Closed Hpjhpjhs closed 1 year ago
No downsampling is used for pre-training all the networks used in this work. Downsampling is only used during the fine-tuning process
@Martlgap Thank you for reply. So the comparison in Table 1 of this paper is between the pretrained model and pretrained model with data downsampling and oct loss. Do you measure the benefits from the data downsampling?
@Hpjhpjhs yes, you are right. The octuplet loss requires data downsampling.
The BT-M model of this paper (https://arxiv.org/pdf/2107.03769.pdf) is probably what you mean by measuring the benefits from data downsampling? We measured the benefit for ArcFace with simply training with CE loss but use downsampled data.

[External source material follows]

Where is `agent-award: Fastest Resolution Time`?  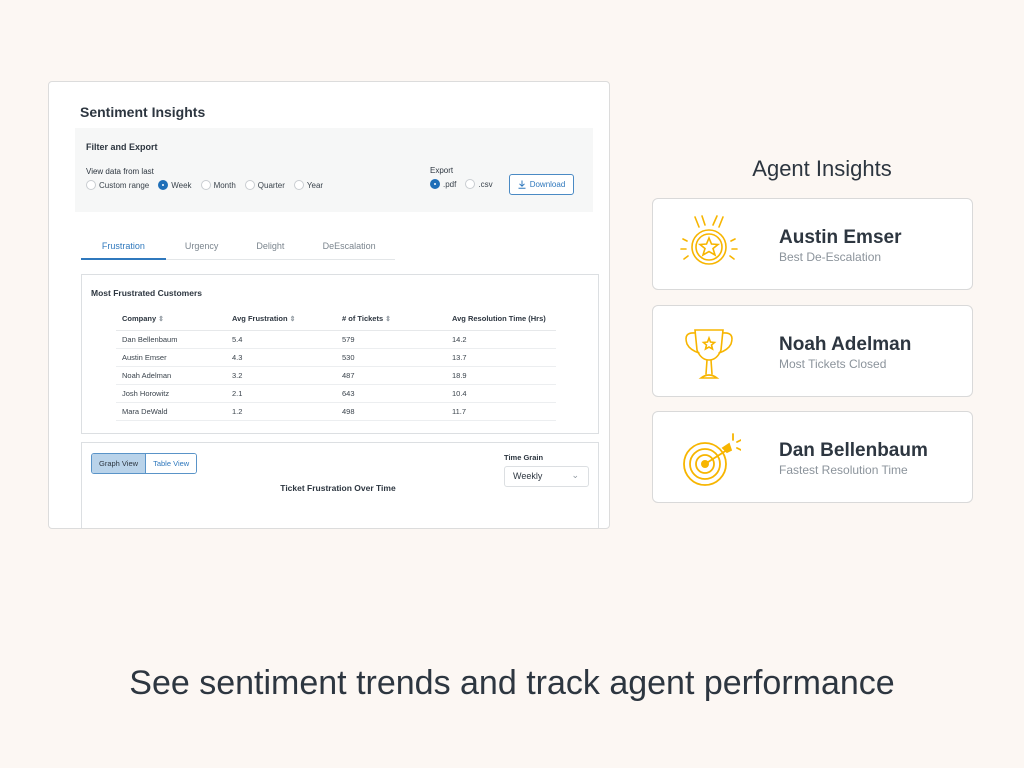 agent-award: Fastest Resolution Time is located at coordinates (844, 470).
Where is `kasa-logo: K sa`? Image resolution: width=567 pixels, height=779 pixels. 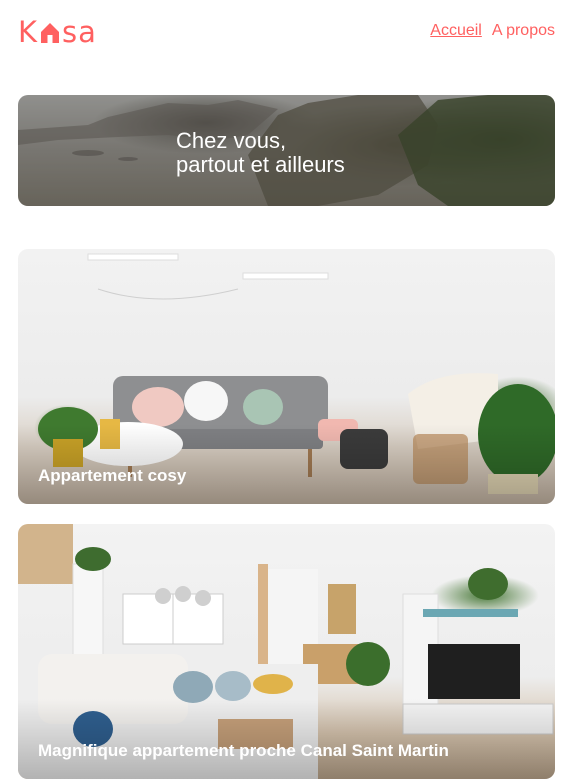 kasa-logo: K sa is located at coordinates (58, 32).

@Martlgap Thanks for the reference. But I have a practical issue, whether you remove the last partial FC and use the output features of the backbones to be as the input of triplet loss compytation?

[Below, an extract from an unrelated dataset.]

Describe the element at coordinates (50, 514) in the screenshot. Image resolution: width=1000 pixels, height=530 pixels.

@Hpjhpjhs we extract the features for our loss from the bottleneck layer, which is in our case a 512 fc layer right after the backbone. The last FC which is used for pre-training with cross entropy is removed for our fine-tuning.
@Hpjhpjhs, does this answer your question?
Thanks for your work But I'm still puzzled about the data preprocessing for the pretrained face model. Apart from the finetuning process, is the data downsampling used to pretrain the face model?